◆ **WHAT NEEDS TO BE DONE**: Using the data below, copy each line that includes the word "computer".

Pixel coordinate grounding data:
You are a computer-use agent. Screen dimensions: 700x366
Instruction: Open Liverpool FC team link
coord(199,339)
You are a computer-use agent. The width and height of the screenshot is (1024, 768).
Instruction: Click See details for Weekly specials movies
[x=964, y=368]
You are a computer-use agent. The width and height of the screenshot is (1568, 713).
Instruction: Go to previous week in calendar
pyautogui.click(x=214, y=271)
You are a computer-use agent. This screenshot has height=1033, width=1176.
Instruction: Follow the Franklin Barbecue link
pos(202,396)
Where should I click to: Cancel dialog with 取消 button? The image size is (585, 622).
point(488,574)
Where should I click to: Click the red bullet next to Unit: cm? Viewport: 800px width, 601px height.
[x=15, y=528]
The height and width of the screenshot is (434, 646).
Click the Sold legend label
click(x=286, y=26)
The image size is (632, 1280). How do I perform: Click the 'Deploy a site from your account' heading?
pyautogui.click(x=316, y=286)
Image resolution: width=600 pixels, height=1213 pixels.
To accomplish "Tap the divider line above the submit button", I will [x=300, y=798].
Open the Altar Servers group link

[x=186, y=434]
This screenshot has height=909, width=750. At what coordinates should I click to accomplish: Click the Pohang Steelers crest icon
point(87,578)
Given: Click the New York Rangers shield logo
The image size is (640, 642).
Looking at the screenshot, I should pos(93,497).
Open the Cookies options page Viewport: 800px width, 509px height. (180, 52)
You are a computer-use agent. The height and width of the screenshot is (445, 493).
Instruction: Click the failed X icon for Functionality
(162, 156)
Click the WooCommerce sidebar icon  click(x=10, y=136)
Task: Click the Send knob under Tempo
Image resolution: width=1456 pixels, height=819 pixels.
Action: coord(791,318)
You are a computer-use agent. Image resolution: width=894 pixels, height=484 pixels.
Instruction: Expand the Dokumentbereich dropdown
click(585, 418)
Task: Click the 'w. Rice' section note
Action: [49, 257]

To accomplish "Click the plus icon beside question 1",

◆ **TASK SOLUTION**:
You are a computer-use agent. Screen dimensions: 700x366
You are a computer-use agent. The width and height of the screenshot is (1024, 768).
You are a computer-use agent. The width and height of the screenshot is (1568, 713).
You are a computer-use agent. This screenshot has height=1033, width=1176.
You are a computer-use agent. The height and width of the screenshot is (445, 493).
You are a computer-use agent. Image resolution: width=894 pixels, height=484 pixels.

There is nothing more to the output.